3Please note that this examination is not a thorough investigation of the literature by any means. We simply wanted to check the magnitude of both effects in relatively well-matched studies
Early researchers have only noted the similarity between attention and binocular rivalry as aspects of the visual selection mechanism (William James, 1890; von Helmholtz, 1924). Here, we review recent experimental evidence of various similarities and make a connection between attention and rivalry suppression via consciousness. The connection is further supported by the similar fates of unattended information and suppressed information: both attention and rivalry suppression can render stimuli invisible and they even interact, indicating that they are based on the common mechanism (normalization). The neural correlates of attention and suppression also share the same origin: the fronto-parietal network. Finally, both effects become more pronounced in higher visual areas to serve the same purpose of increasing selection efficiency given more complex stimuli.

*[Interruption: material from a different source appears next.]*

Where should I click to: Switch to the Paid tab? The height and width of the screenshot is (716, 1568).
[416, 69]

Despite these similarities, attention and suppression have not been proposed to serve a common goal in the visual system. Recent studies suggest, however, that suppression as well as attention work in order to achieve an economical representation of a complex scene. More specifically, the visual system uses suppression to retain possibly necessary information without conscious effort, as invisible items can still contribute to the visual working memory (Soto, Mäntylä, & Silvanto, 2011). Moreover, a transient signal in the suppressed eye—an indicator of a new and potentially important input—usually breaks suppression (Blake, Westendorf, & Fox, 1990). Attention may bring the suppressed information back to consciousness. Although invisible high-level stimuli such as faces do not usually produce aftereffects (Moradi et al., 2005), they can if they are attended (Shin, Stolte, & Chong, 2009). In addition, it has been proposed that visual features could be unconsciously bound (Lin & He, 2009), although the binding is fragile unlike the conscious one. Therefore, it is plausible that invisible features under suppression are weakly bound and promptly used when attended.

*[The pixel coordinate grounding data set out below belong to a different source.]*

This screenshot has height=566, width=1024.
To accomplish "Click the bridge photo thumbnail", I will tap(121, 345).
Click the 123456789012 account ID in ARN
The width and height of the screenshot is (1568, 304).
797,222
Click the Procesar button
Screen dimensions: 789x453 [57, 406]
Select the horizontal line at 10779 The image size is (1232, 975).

We propose that both attention and suppression operate to overcome the limited capacity of the visual system: attention selects relevant information and suppression keeps potentially relevant (currently irrelevant) information without additional costs. As the visual system processes more complex information in higher areas, the burden of retaining the information increases because more refined and complex representation is required. Thus, attention helps the visual system to reduce the burden by augmenting its effects and suppression is able to do the similar job by increasing the depth of suppression.